La consigne
Rédigez la suite du texte ci-dessous sur les déclarations des dirigeants israéliens au sujet d'un Etat palestinien, à partir de sa dernière phrase.

#### Texte de lecture

A une dizaine de jours de la visite de
Netanyahu à Washington, les dirigeants israéliens donnent le ton
en excluant une solution durable qui inclut la création d’un
Etat palestinien. Les perspectives de
création d’un Etat palestinien s’éloignent de plus en plus au vu
des dernières déclarations des responsables israéliens. Ni le
premier ministre de droite, Benyamin Netanyahu, ni son chef de
la diplomatie, leader du parti d’extrême droite Israël Beitenu,
ni même le président Shimon Pérès, qui a été l’artisan des
accords d’Oslo et qui a longtemps soutenu l’idée d’une solution
de paix prévoyant un Etat palestinien indépendant coexistant en
paix avec Israël, n’ont dit un mot sur l’hypothétique Etat
palestinien.

########
#### Lignes de données

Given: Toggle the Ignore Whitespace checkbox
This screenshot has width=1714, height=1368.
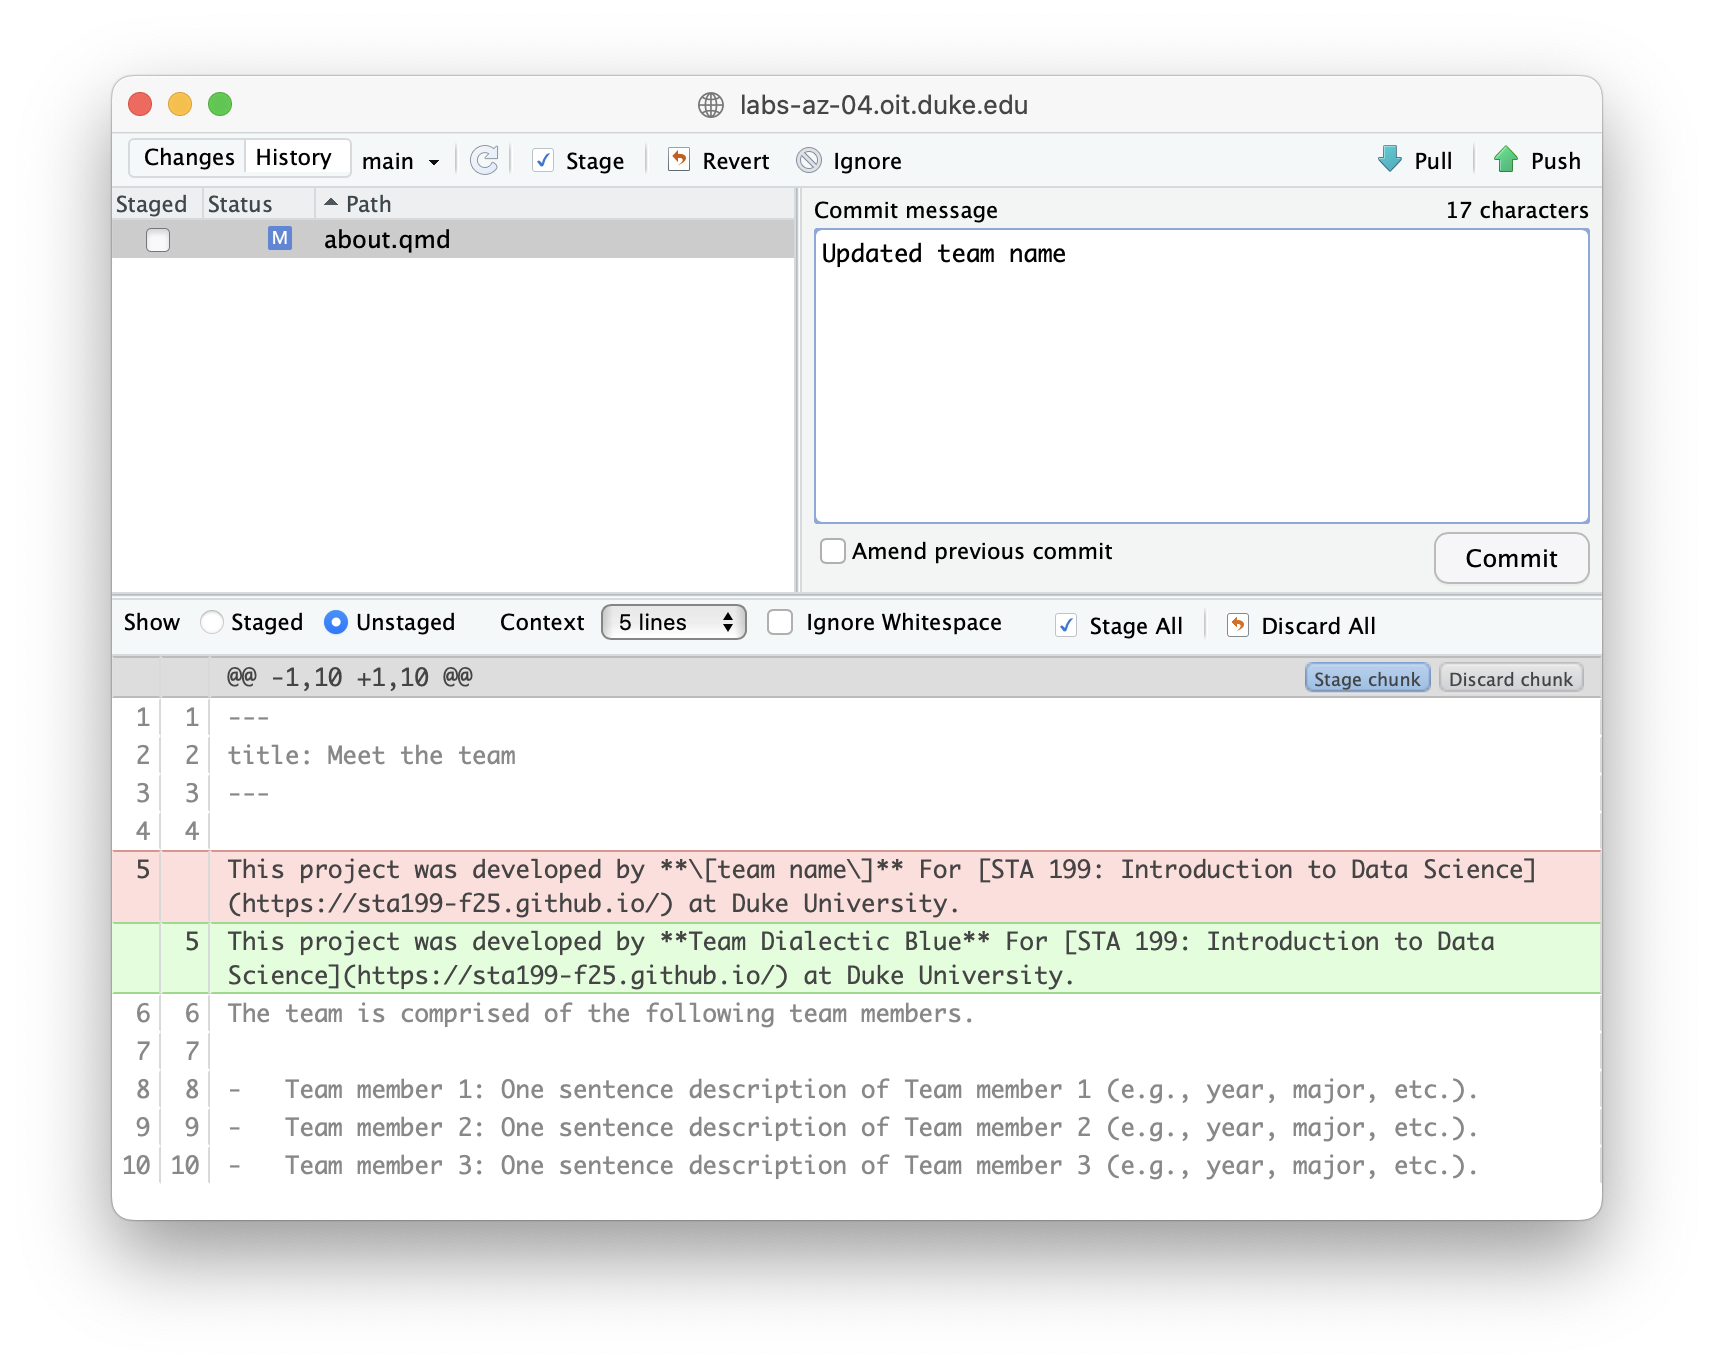Looking at the screenshot, I should click(780, 622).
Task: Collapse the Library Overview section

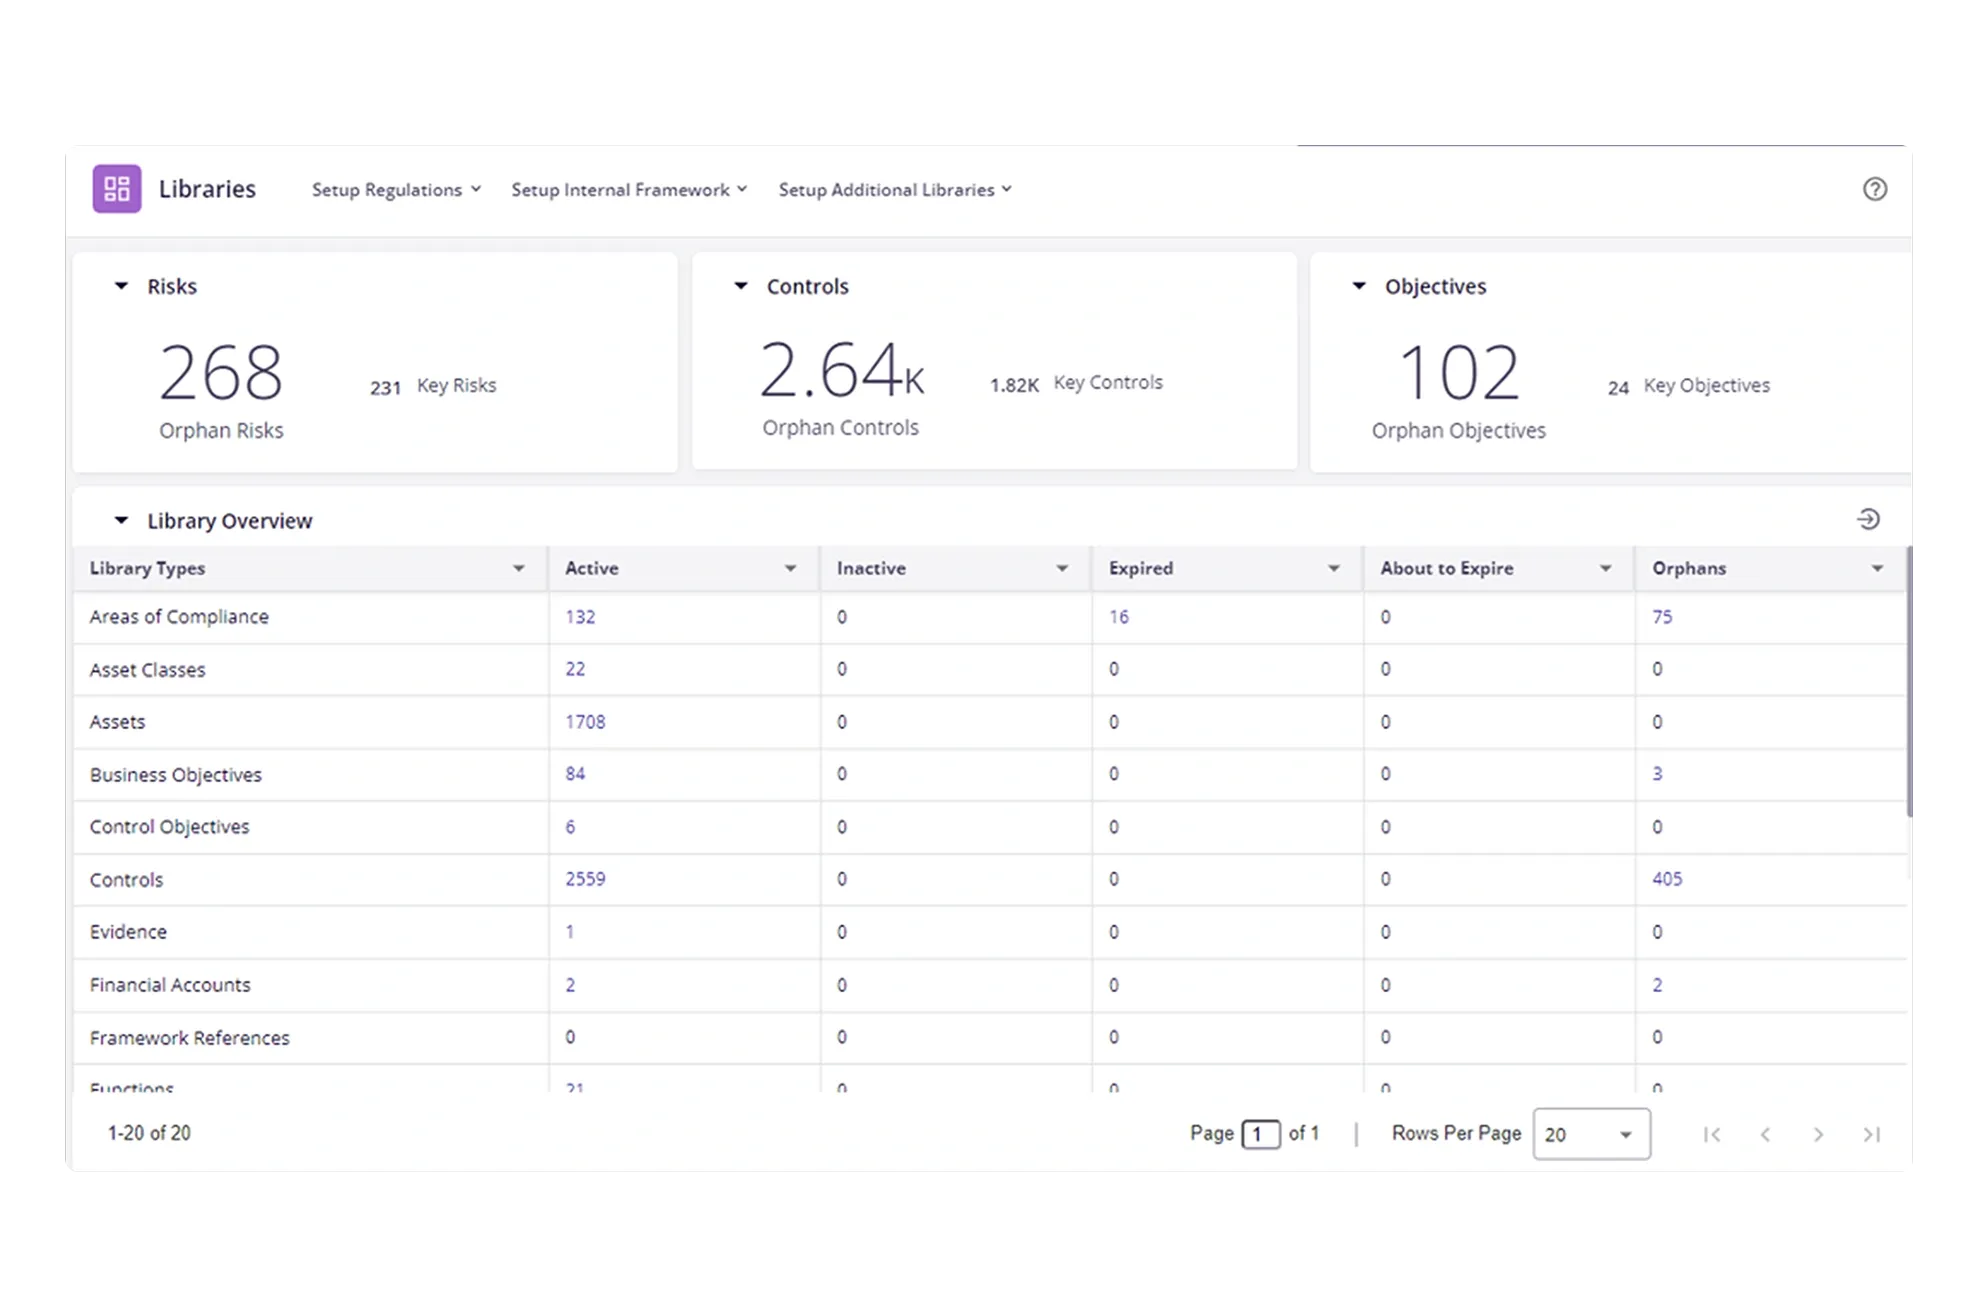Action: coord(121,520)
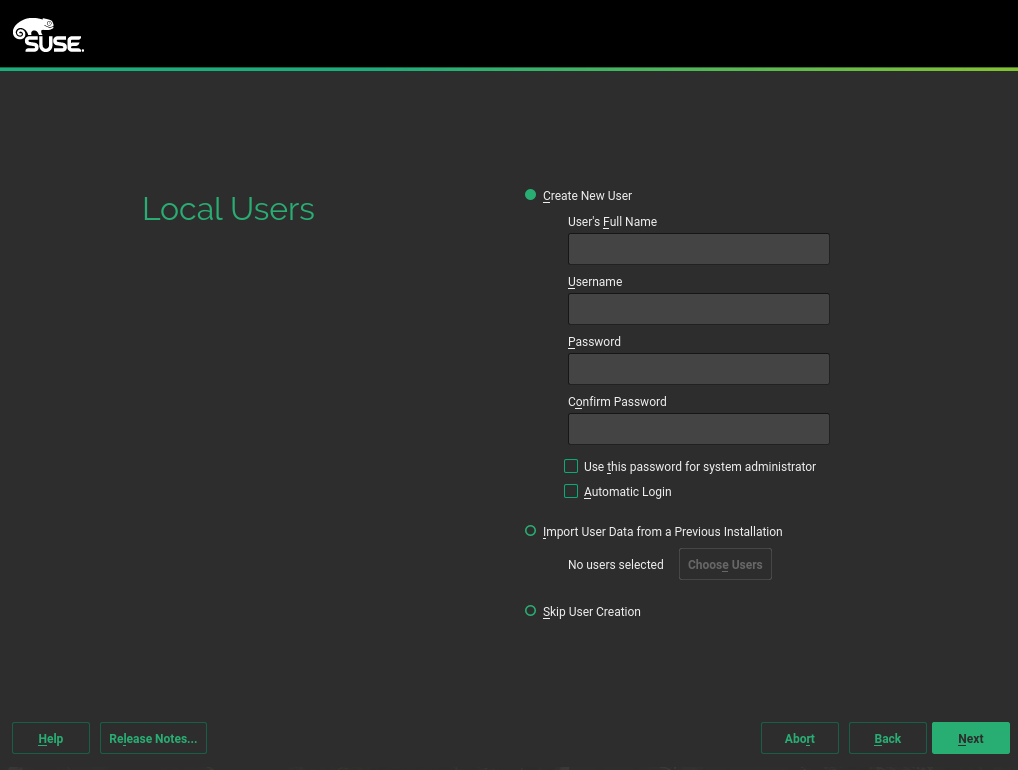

########

Réponse à l'exercice
Presque simultanément, les 3 responsables,
Pérès à Washington, Lieberman à Rome et Netanyahu à Tel-Aviv,
ont évoqué à leur manière le « processus de paix », sauf que la
paix y est, semble-t-il, absente ...
Pour le premier ministre Netanyahu, qui s’est
dit prêt, lundi, à ouvrir immédiatement des négociations de paix
avec les Palestiniens, il s’agit d’une approche « en trois
volets » — questions politiques, développement de l’économie
palestinienne et renforcement des forces de sécurité
palestiniennes, soit des négociations à son goût, qui excluent
totalement l’idée d’un Etat indépendant, pourtant considérée
comme la solution à terme dès le lancement du processus de paix.
Pour faire preuve de bonne volonté, ou plutôt
pour masquer sa mauvaise foi, Benyamin Netanyahu s’est disposé à
reprendre les négociations de paix « sans délai et sans
conditions préalables ». Et d’ajouter, et ce par téléphone
satellitaire dans le cadre de la conférence organisée par le
Comité des affaires publiques américano-israéliennes : « Le plus
tôt sera le mieux ». Sans conditions ? Cela semble chimérique
puisque dans le même discours, Netanyahu a dit attendre des
Palestiniens qu’ils reconnaissent Israël en tant qu’Etat juif.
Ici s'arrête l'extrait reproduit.